Il est un peu perturbé en s’apercevant qu’il ne fait absolument pas peur à l’enfant, qui n’a pourtant pas plus de sept ans. Et que l’enfant est glacé. Vraiment glacé. Et en colère.

_ Pourquoi tu veux pas jouer du piano avec moi ! crie Edmond. Pourquoi tu ne m’aimes pas !

Peu à peu la pièce s’éclaire d’une lueur rougeoyante, dévoilant son contenu. Tous les meubles ont été fracassés à coup de hache. Du sang les a éclaboussés en larges fleurs rouges. La même hache a ravagé le visage de l’enfant qui les regarde d’un seul œil, l’autre pendant sur sa joue, suspendu au nerf optique. Sur ce qu’il reste de sa joue. Un morceau de cervelle pend aussi. Et Edmond, montrant le visage de sa mort, continue à hurler d’une voix stridente :

_ POURQUOI ? POURQUOI ? POURQUOI ?

Dans son atelier, Will confie à Anna :

« Il y a un paquet de gens qui viennent prendre une chambre ici, mais la plupart s’en vont très vite. Pourtant on leur souhaite la bienvenue et tout.

_ Sans blague. » répond Anna fascinée par le spectacle – et terrifiée rétrospectivement d’avoir failli fâcher Edmond.

Dans le salon les trois hommes hurlent et tentent désespérément de passer à travers la porte fermée à clé.

Deux autres déboulent dans la cuisine. La moitié moderne est brillamment éclairée. Dans l’autre moitié la nuit règne, le feu ne parvient qu’à souligner la silhouette féminine qui touille la marmite. Les deux hommes de mains se précipitent sur elle.

« Maintenant, gronde le premier, tu vas nous suivre, salope !

Ce n’est qu’en l’empoignant qu’il réalise son erreur : ce n’est pas la fugitive qu’il tient là mais une vieille femme outrée. Il choisit de lui hurler dessus :

_ Où est-elle ? Où est Anna Restoil ? La femme avec un sac de voyage ?

Isobelle se dégage violemment.

_ Silence ! Où vous avez été élevés ? Dans une porcherie ? Votre mère ne vous a pas appris à demander les choses poliment ?

Le deuxième homme sort un revolver qu’il agite sous le nez de la vieille femme tout en la menaçant :

_ Dis-nous où est cette pouffiasse, la vioque, sinon je te transforme en passoire !

_ Tiens donc ? Et avec quoi ?

Le truand sent son arme glisser sous sa main. Abasourdi, il la voit transformée en une bête grouillante de mille pattes qu’il lâche dans un hurlement. La cravate de son complice est changée en serpent qui resserre lentement ses anneaux.

_ La tradition de cette maison exige que je vous souhaite la bienvenue, dit Isobelle d’un ton pincé. Alors tâchez de vous conduire comme des gens bien élevés à l’avenir. »

L’homme au serpent s’évanouit tandis que son complice tente de s’enfuir.

« Laisse-moi deviner, dit Anna. C’est une sorcière ?

_ Elle est aussi alchimiste et médecin à ses moments perdus.

_ Et Yanelle ?

_ Yanelle c’est différent, elle est médium.
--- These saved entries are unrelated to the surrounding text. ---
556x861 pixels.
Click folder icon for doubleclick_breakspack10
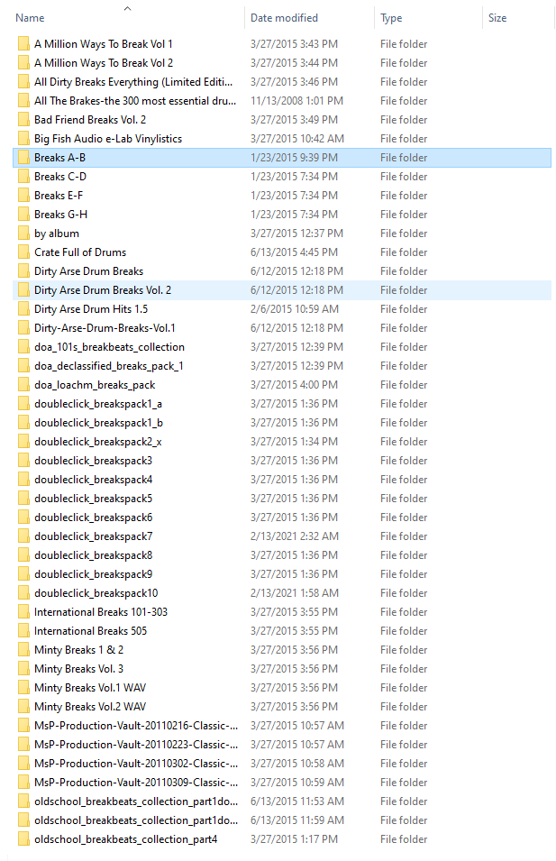point(23,593)
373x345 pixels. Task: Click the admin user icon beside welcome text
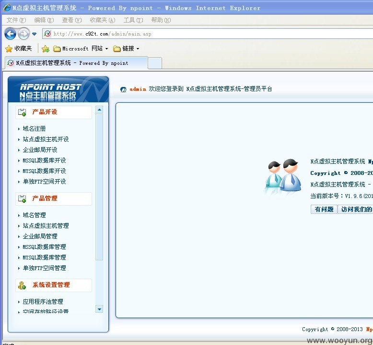coord(123,89)

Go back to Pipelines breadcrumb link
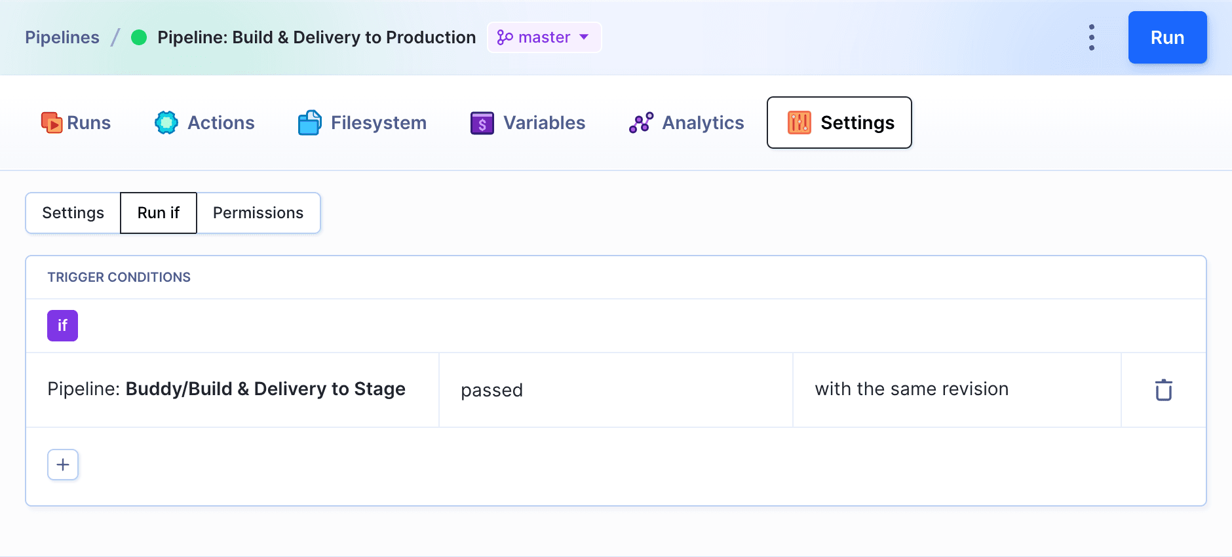62,37
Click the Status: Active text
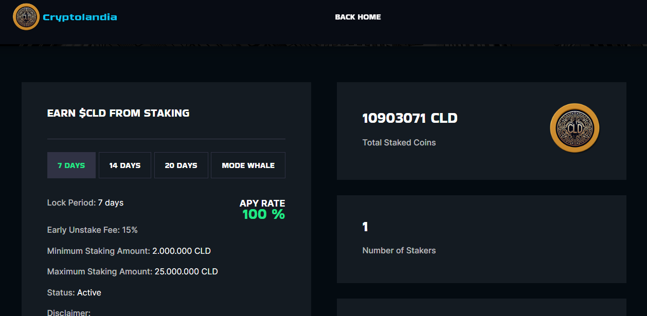The image size is (647, 316). pos(74,292)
_ Comment elle va les faire fuir alors ?

_ Ben, elle est super flippante quand elle sort le grand jeu. »

Effectivement, Yanelle a décidé de sortir le grand jeu. Elle aime bien Anna. Ce qui n’exclut pas un minimum de prudence : elle allume toutes les lumières pour être bien sûre qu’on ne la confonde pas avec la femme en fuite. Puis elle attend.

Lorsque deux hommes entrent dans sa salle de méditation, elle leur dit :

_ Soyez les bienvenus, Eric Charrat et Maximilien de Loret.

_ Hein ? répondent-ils. Qui vous a rencardé sur nos noms ?

Yanelle sourit et répond à coté :

_ Vous venez pour l’argent d’Anna Restoil. Pourtant vous ne le toucherez pas. Vous, M. Charrat, vous allez prendre une balle dans la tête quand M. Restoil croira que vous l’avez doublé sur les propriétés de la colline. Et vous, M. de Loret, vous avez prévu de fuir en Thaïlande dès que possible avant qu’il ne s’aperçoive que c’est vous qui l’avez doublé sur les propriétés en question. En fait, sans le vol d’Anna, vous y seriez déjà.

Le silence retombe mais le revolver de Carrat change de direction. Il se braque vers l’autre homme.

_ T’as pas fait ça ? Putain, c’est de la connerie, t’as pas fait ça ?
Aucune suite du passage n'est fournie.